Date de sortie : Juillet 1992
Nombre de joueurs : 1
Langues : Anglais, français
Support : Disquette 3,5″
Contrôleur : Souris
Version testée : Version disquette testée sur Atari 1040 STe
Configuration minimale : Système : 1040 ST – RAM : 1Mo
Vidéo – L’introduction du jeu (Français) :
Sur la machine d’Atari, le hardware commence à montrer ses limites : avec seulement 16 couleurs affichables à l’écran et une puce sonore assez limitée, difficile d’attendre des miracles de cette version de Lure of the Temptress. Le fait est que les dégâts sont cependant assez bien circonscrits : certes, la dégradation graphique est encore plus visible que sur Amiga, mais on ne peut pas dire qu’on soit à des kilomètres de la version VGA – on finit même assez rapidement par ne plus y faire attention. La musique est une nouvelle fois la plus grande victime, mais comme on ne l’entend pratiquement pas une fois l’introduction passée… En revanche, point de salut à attendre du côté des bruitages, à peu près aussi limités que sur un PC uniquement équipé d’un haut-parleur interne. Fort heureusement, l’expérience de jeu n’en souffre au final que très marginalement, mais cela n’empêche pas cette version de figurer un cran en-dessous des autres.

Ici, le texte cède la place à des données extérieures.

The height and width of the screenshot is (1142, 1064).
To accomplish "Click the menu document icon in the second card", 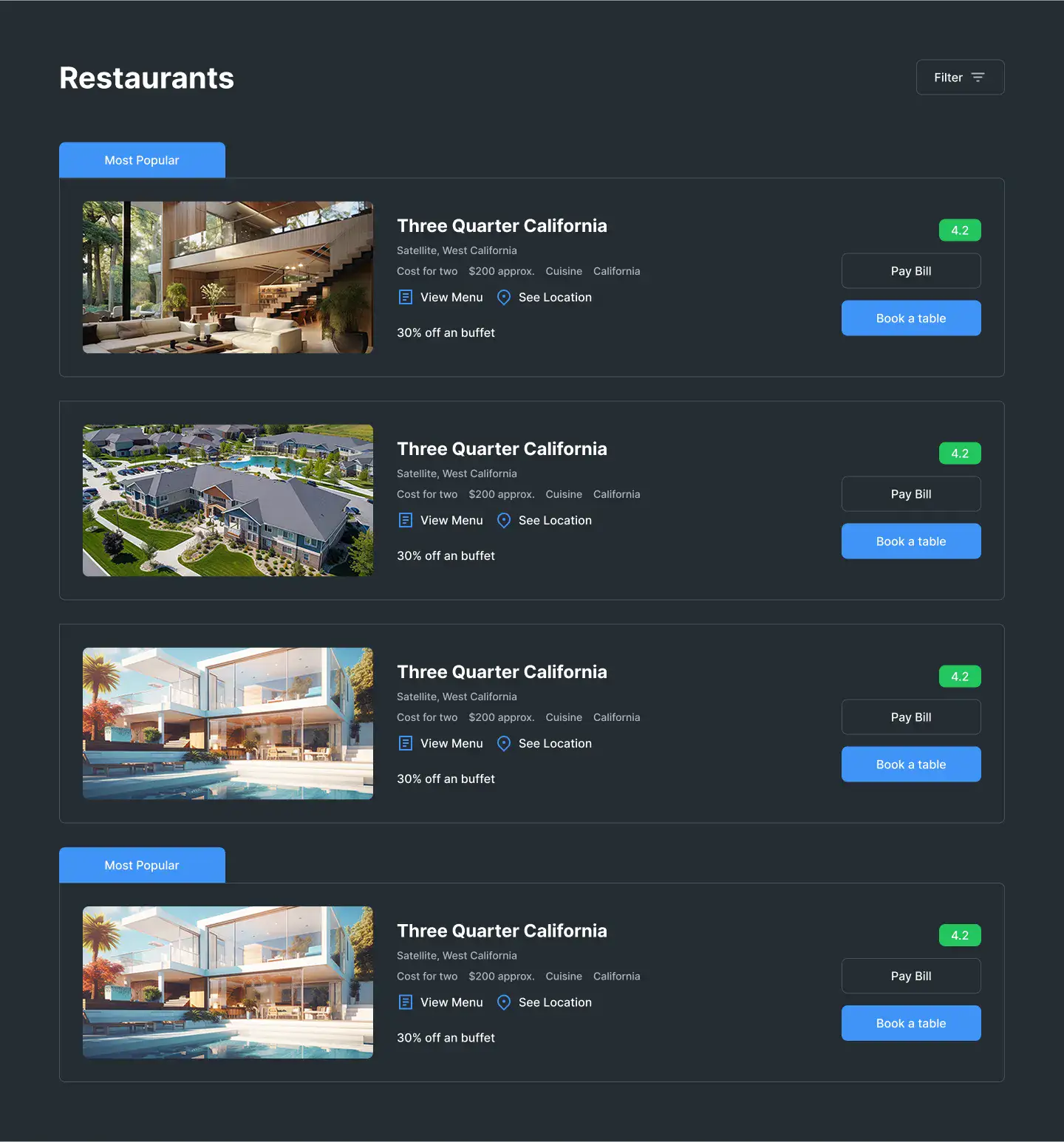I will coord(406,520).
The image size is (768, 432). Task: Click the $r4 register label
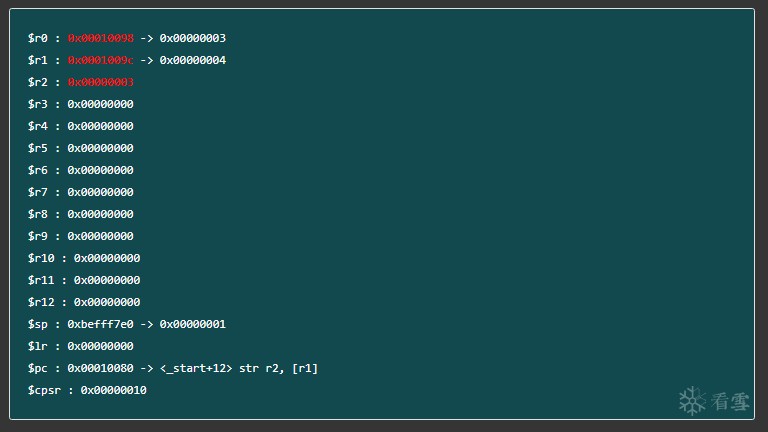[x=38, y=126]
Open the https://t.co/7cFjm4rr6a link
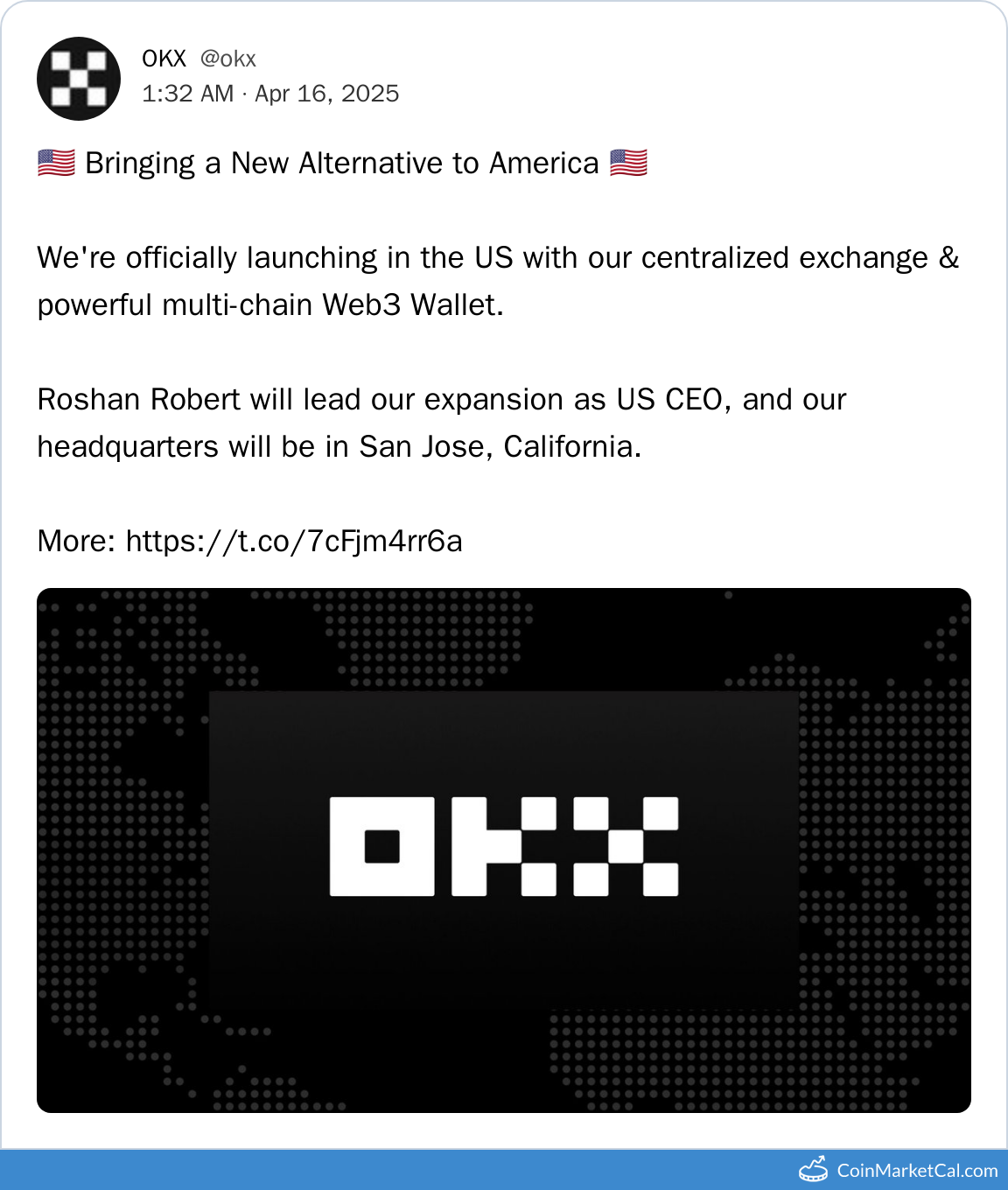 (294, 542)
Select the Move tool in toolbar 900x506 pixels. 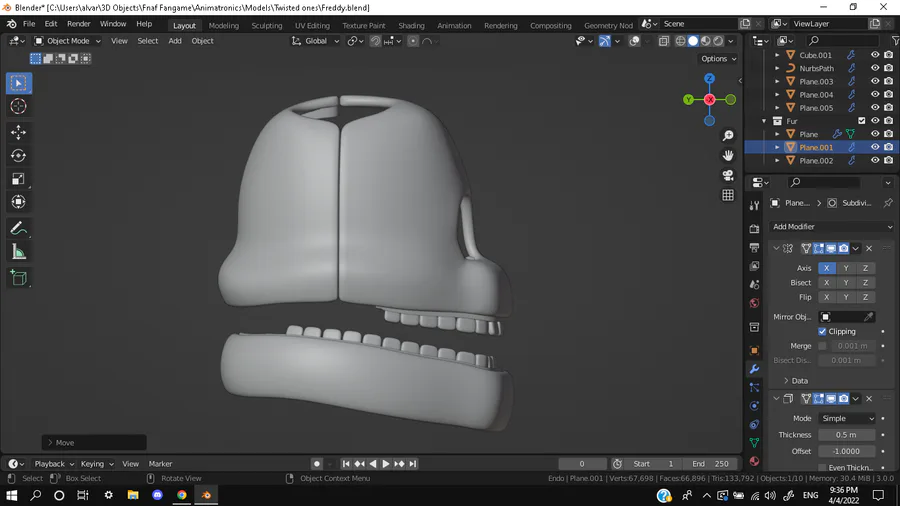(18, 132)
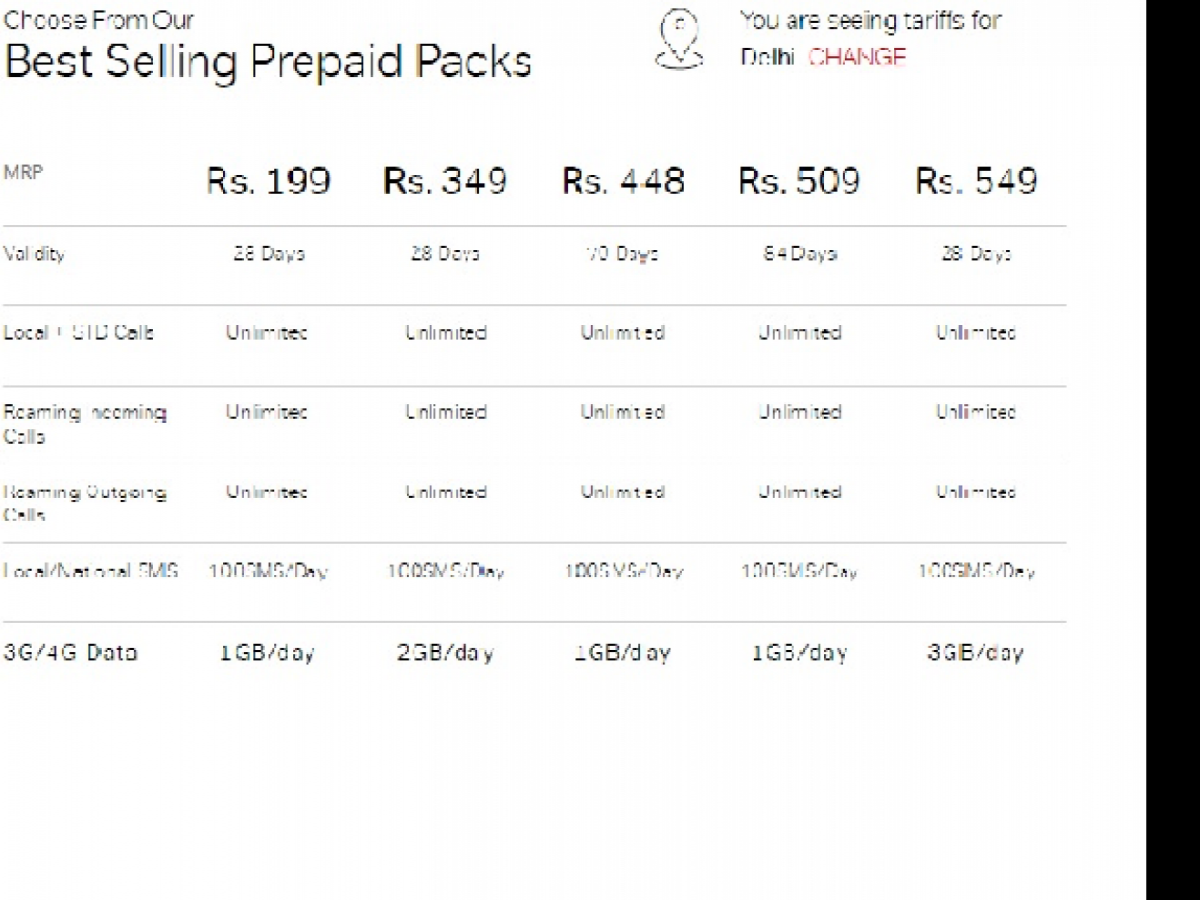Pick the Rs. 549 prepaid pack
Viewport: 1200px width, 900px height.
coord(976,181)
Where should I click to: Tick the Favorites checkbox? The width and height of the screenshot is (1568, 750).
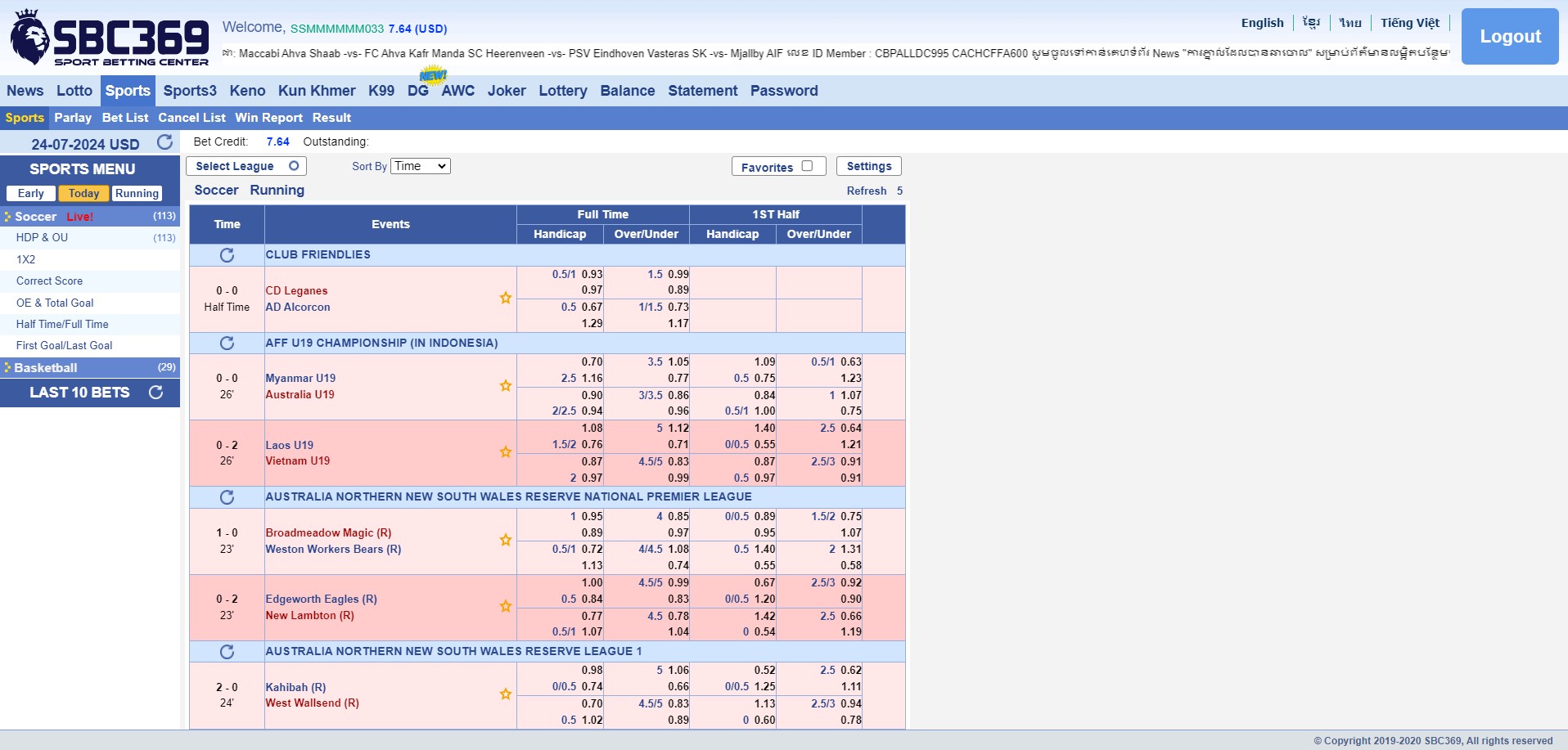pos(807,166)
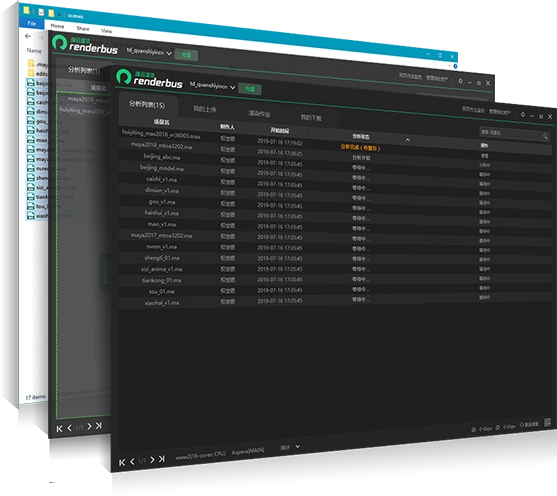Screen dimensions: 557x496
Task: Click the magnifier icon in search box
Action: 545,136
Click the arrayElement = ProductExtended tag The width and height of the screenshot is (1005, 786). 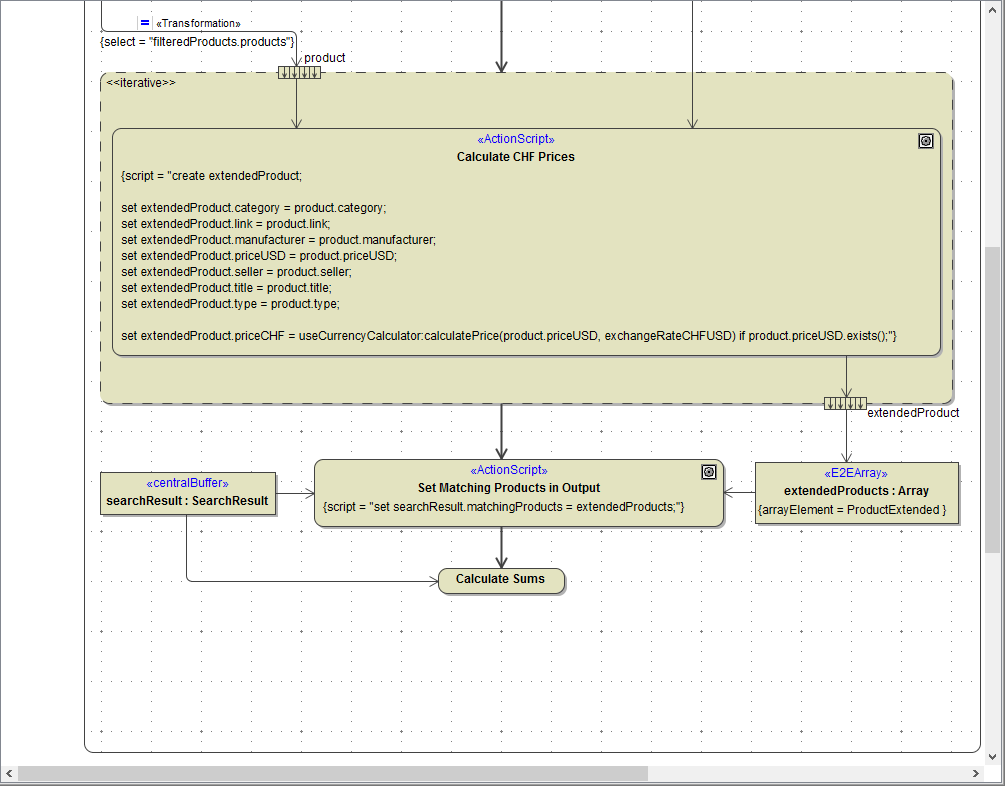pyautogui.click(x=851, y=510)
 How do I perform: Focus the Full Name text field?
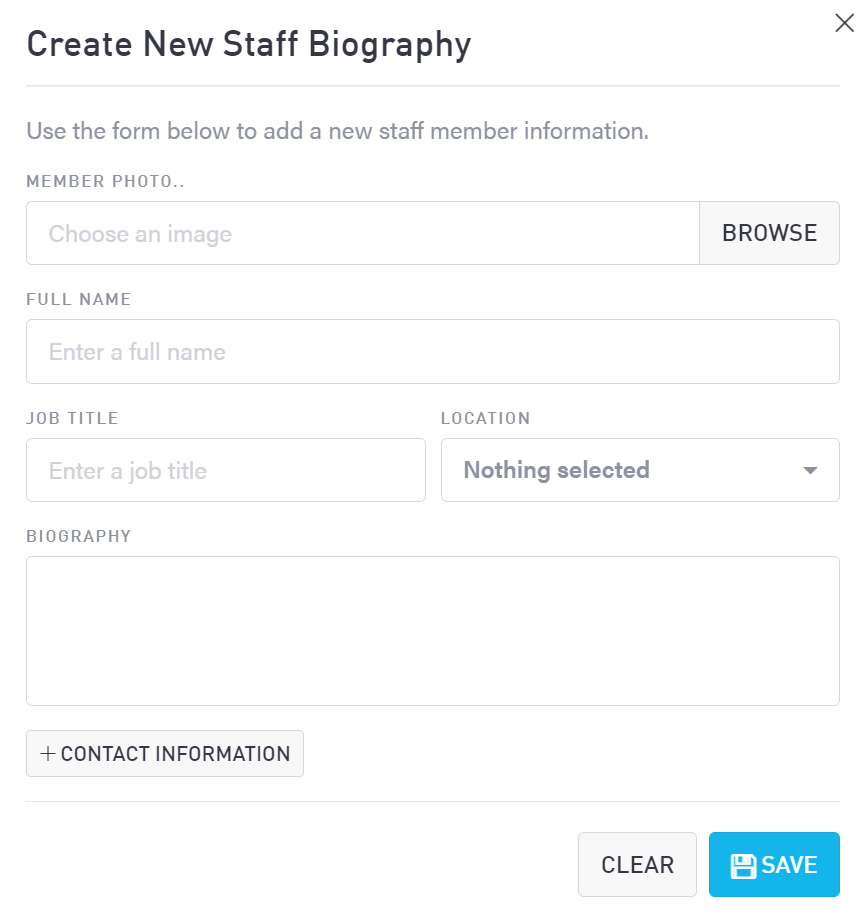(432, 352)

Il y a encore moins de couleurs, mais elle sont plutôt mieux employées
NOTE FINALE : 13/20
Lure of the Temptress limite assez bien la casse sur Atari ST, en offrant une version certes légèrement inférieure à celle publiée sur Amiga et PC, mais de très peu. La réalisation en 16 couleurs s’en sort bien, mais l’aspect sonore est le vrai sacrifié de cette version autrement très honnête.